Howard Hughes Medical Institute, The Salk Institute for Biological Studies, La Jolla, CA 92037.
Jack H. Skirball Center for Chemical Biology and Proteomics, The Salk Institute for Biological Studies, La Jolla, CA 92037.
Proc Natl Acad Sci U S A. 2017 Mar 28;114(13):E2563-E2570. doi: 10.1073/pnas.1621513114. Epub 2017 Mar 20.
The peroxisome proliferator-activated receptor (PPAR) family comprises three subtypes: PPARα, PPARγ, and PPARδ. PPARδ transcriptionally modulates lipid metabolism and the control of energy homeostasis; therefore, PPARδ agonists are promising agents for treating a variety of metabolic disorders. In the present study, we develop a panel of rationally designed PPARδ agonists. The modular motif affords efficient syntheses using building blocks optimized for interactions with subtype-specific residues in the PPARδ ligand-binding domain (LBD). A combination of atomic-resolution protein X-ray crystallographic structures, ligand-dependent LBD stabilization assays, and cell-based transactivation measurements delineate structure-activity relationships (SARs) for PPARδ-selective targeting and structural modulation. We identify key ligand-induced conformational transitions of a conserved tryptophan side chain in the LBD that trigger reorganization of the H2'-H3 surface segment of PPARδ. The subtype-specific conservation of H2'-H3 sequences suggests that this architectural remodeling constitutes a previously unrecognized conformational switch accompanying ligand-dependent PPARδ transcriptional regulation.

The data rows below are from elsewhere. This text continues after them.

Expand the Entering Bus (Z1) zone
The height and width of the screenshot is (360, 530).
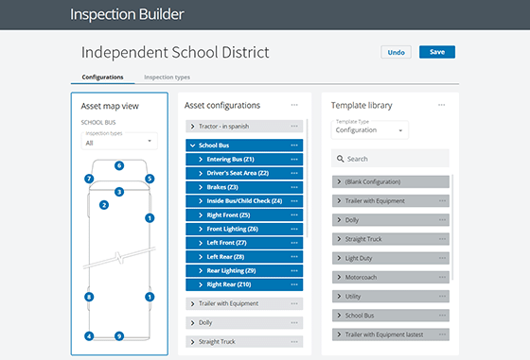click(x=201, y=160)
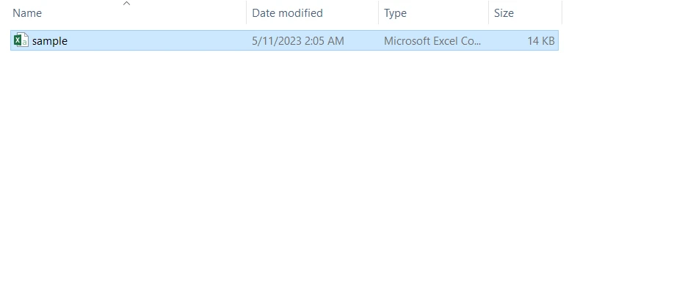
Task: Sort files by the Type column header
Action: (395, 13)
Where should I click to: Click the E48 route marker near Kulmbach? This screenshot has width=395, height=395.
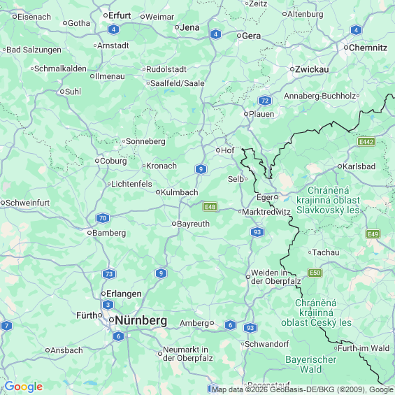[x=210, y=207]
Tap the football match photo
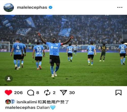The width and height of the screenshot is (127, 112). [x=64, y=50]
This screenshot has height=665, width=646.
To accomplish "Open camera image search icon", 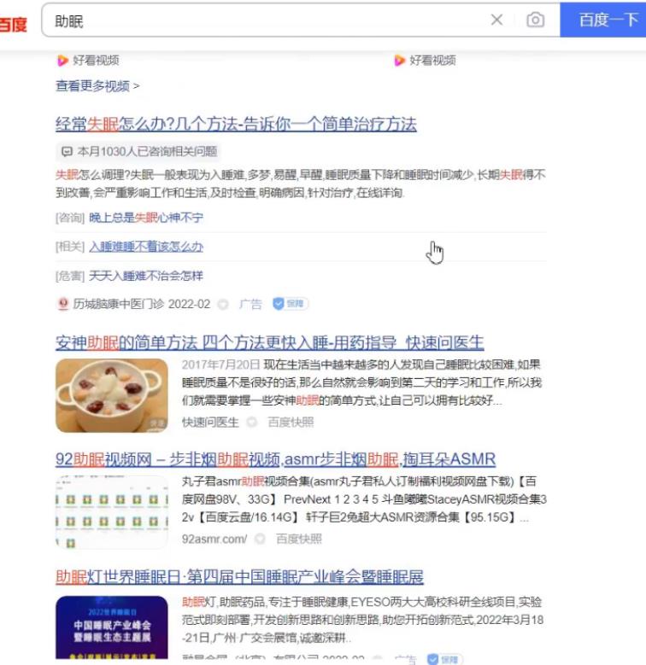I will click(535, 20).
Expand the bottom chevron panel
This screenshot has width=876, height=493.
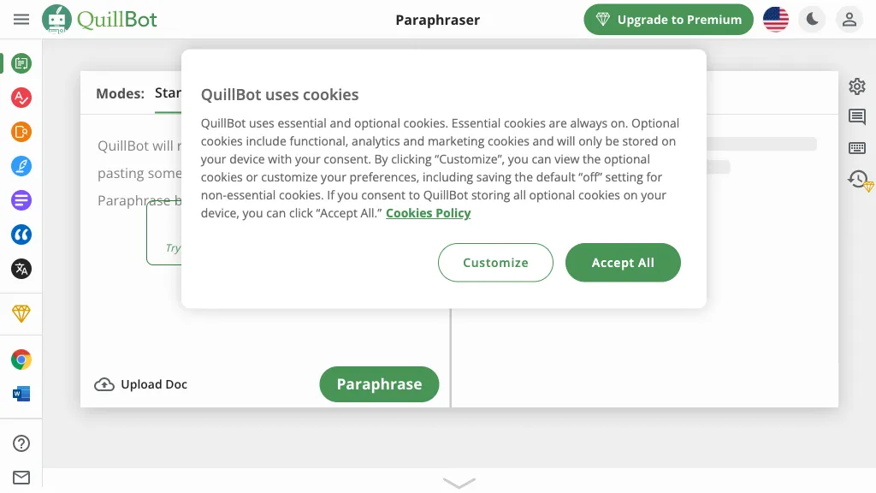459,483
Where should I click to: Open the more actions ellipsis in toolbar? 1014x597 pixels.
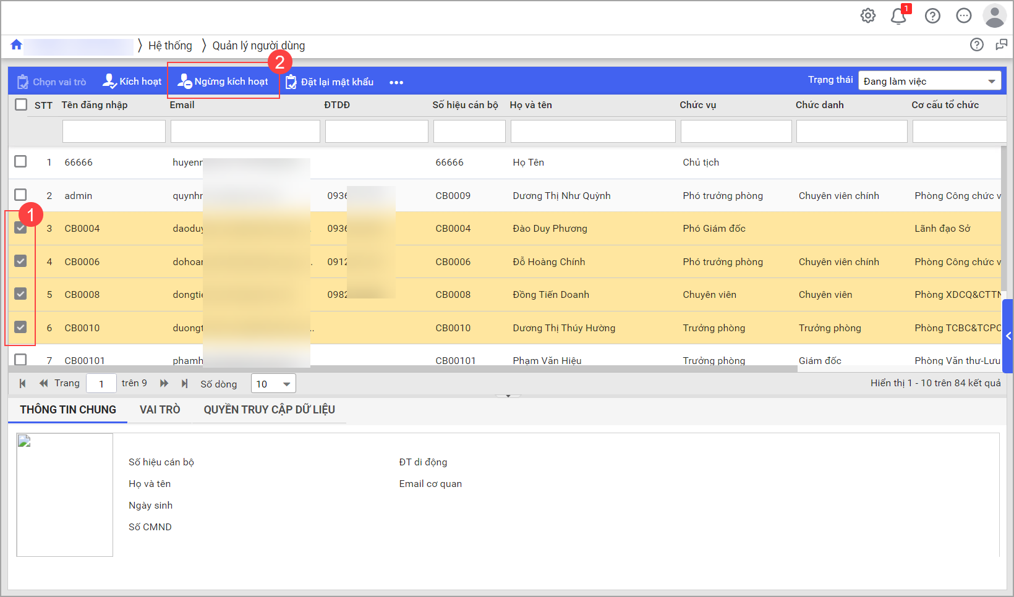click(396, 82)
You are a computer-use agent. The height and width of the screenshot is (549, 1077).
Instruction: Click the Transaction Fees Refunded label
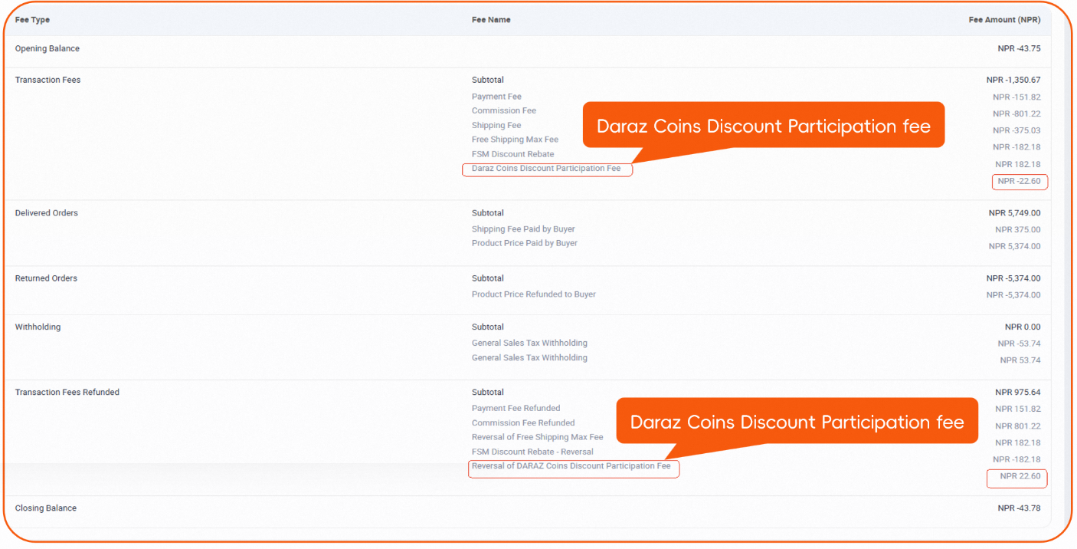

过氧化物酶体增殖物激活受体 (PPAR) 家族包括三种亚型:PPARα、PPARγ 和 PPARδ。PPARδ 转录调节脂质代谢和能量稳态的控制;因此,PPARδ 激动剂是治疗多种代谢紊乱的有前途的药物。在本研究中,我们开发了一组合理设计的 PPARδ 激动剂。模块化基序可使用针对 PPARδ 配体结合域 (LBD) 中特定于亚型的残基相互作用进行优化的构建块进行高效合成。原子分辨率的蛋白质 X 射线晶体结构、配体依赖性 LBD 稳定测定和基于细胞的转激活测量相结合,描绘了 PPARδ 选择性靶向和结构调节的构效关系 (SAR)。我们确定了 LBD 中保守色氨酸侧链的关键配体诱导构象转变,该转变触发 PPARδ 的 H2'-H3 表面片段的重组。H2'-H3 序列的亚型特异性保守性表明,这种结构重塑构成了伴随配体依赖性 PPARδ 转录调节的以前未被识别的构象开关。